Turns out the average starter has about a 39% chance of hitting the DL at least once during the coming year—a pretty good chance!  Further, and perhaps also surprising, the average number of days lost for players who went on the DL at least once was 66 days.  (Obviously that number is skewed up somewhat by those who miss very large amounts of time.)  So, using some fancy mathematical trickery, you can figure that your average MLB starter will miss about 26 days due to DL stints (.39 * 66 = 26).

Here’s how it shakes out for the Twins.  The following information is: Rank out of 116 starters with the requisite 3-year track records (Duensing, e.g., doesn’t qualify), pitcher name, projected chance of going on the DL (age, starts in the last 3 years, years in which the player had at least one DL stint over last 3 years), and the projected number of days missed.

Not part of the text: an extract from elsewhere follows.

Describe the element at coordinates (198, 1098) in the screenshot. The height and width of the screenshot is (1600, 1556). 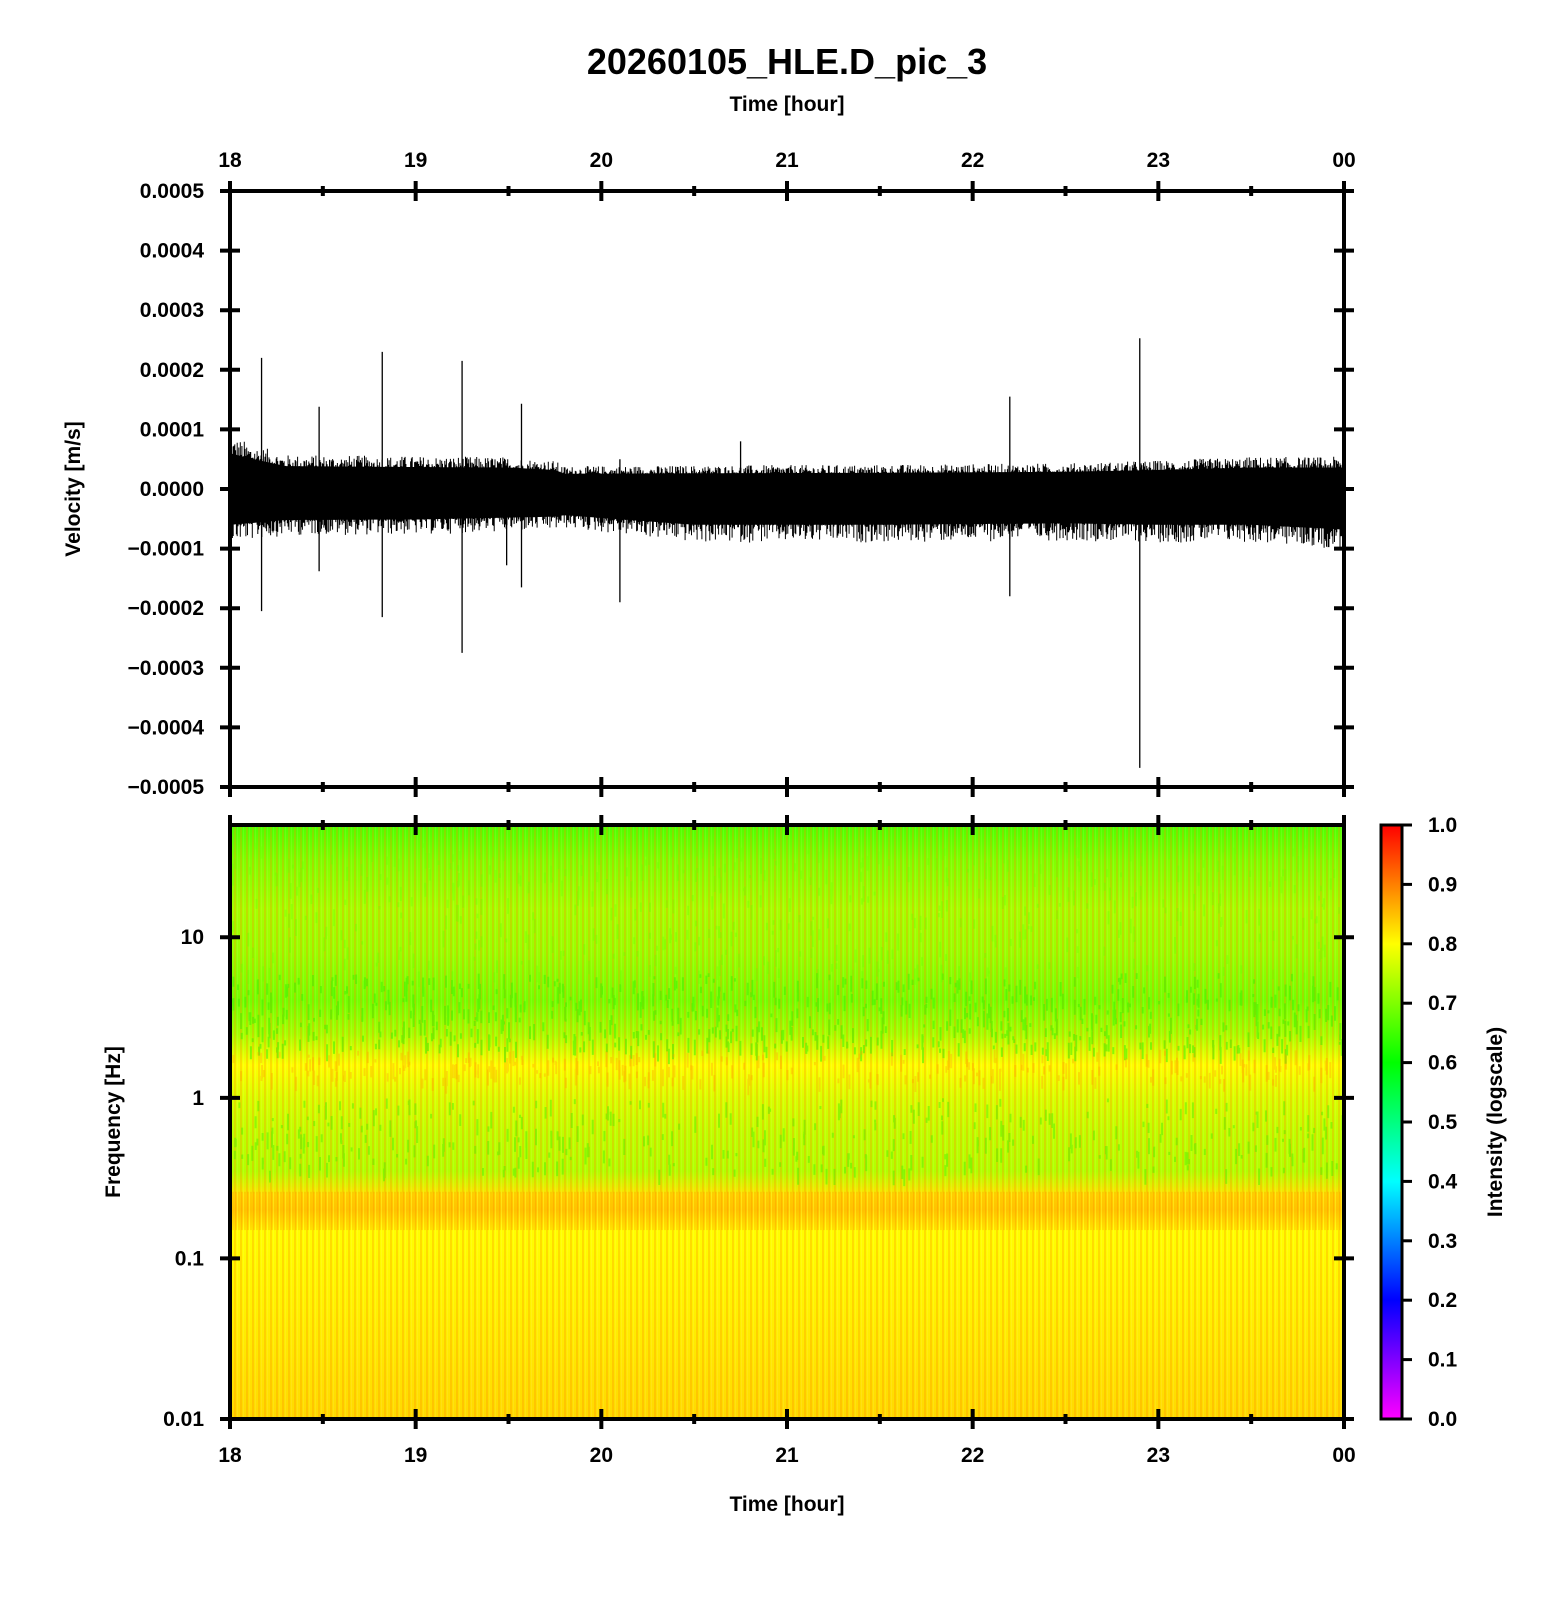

·         14.  Kevin Slowey—48% (26, 71, 3)—about 32 days

·         16.  Carl Pavano—47% (34, 72, 1)—about 31 days

·         54.  Scott Baker—39% (29, 90, 1)—about 26 days

·         56.  Francisco Liriano—39% (27, 69, 1)—about 26 days

·         90.  Nick Blackburn—33% (28, 92, 0)—about 22 days

(link to complete list)  So we should expect to lose 137 days of a 180-day baseball season to DL stints from these 5 starters, a tick more than the 130 we’d expect if we were strictly average, and very close to the amount that you’d expect a 6th starter to provide.  (Duensing’s DL likelihood would be on the low end I’d imagine, with no DL stints to my recollection and relative youth.)  Of course, the cookie can crumble all sorts of different ways, but it’s a pretty good illustration of the need, on average, for about six established starters over the course of a given season.  (And doesn't it just brighten your day to see that illustrated?).